* **What to produce**
In the entries that follow, the first line to write out is the one containing "сброс (174, 79)", and the last is the one containing "Кириллов, В. В. (142, 2520)". Reproduce that stretch exactly, with nothing before or after it.
Information Block Start
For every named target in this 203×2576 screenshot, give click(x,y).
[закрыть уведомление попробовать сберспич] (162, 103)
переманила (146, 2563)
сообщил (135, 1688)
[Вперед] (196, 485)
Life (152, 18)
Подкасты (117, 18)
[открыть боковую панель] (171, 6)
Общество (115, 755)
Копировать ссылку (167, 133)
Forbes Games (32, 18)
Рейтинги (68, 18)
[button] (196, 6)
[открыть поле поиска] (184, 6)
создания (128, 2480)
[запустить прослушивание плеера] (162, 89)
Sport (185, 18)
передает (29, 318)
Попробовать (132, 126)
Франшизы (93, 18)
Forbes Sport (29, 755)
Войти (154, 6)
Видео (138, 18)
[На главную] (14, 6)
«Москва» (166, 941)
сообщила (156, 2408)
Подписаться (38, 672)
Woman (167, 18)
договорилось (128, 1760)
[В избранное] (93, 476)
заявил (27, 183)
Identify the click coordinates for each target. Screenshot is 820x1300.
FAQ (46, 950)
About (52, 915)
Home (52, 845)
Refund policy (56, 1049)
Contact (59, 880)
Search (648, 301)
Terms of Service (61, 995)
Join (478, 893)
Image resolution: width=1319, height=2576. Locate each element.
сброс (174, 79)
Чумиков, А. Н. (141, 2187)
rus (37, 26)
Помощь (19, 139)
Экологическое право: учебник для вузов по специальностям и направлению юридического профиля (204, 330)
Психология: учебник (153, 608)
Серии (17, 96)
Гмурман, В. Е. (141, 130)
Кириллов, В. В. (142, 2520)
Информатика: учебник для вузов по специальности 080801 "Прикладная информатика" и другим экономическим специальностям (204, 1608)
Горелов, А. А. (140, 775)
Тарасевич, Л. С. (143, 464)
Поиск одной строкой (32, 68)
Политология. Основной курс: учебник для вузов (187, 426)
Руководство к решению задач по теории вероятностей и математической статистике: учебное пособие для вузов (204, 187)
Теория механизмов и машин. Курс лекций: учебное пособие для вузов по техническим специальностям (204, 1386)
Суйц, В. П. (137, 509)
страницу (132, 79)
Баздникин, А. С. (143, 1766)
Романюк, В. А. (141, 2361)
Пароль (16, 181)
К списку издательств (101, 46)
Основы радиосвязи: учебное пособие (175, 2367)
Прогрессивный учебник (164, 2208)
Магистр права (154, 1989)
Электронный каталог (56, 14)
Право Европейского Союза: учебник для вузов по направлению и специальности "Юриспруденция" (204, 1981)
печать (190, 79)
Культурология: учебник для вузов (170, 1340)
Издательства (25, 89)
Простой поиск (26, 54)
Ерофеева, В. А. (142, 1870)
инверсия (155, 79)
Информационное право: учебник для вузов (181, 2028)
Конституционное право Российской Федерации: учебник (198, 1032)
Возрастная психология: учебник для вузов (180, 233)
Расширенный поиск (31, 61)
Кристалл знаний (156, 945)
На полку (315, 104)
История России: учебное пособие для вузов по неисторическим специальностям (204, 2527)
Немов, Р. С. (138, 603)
Information Block End
* **Task output**
сброс (174, 79)
Чумиков, А. Н. (141, 2187)
rus (37, 26)
Помощь (19, 139)
Экологическое право: учебник для вузов по специальностям и направлению юридического профиля (204, 330)
Психология: учебник (153, 608)
Серии (17, 96)
Гмурман, В. Е. (141, 130)
Кириллов, В. В. (142, 2520)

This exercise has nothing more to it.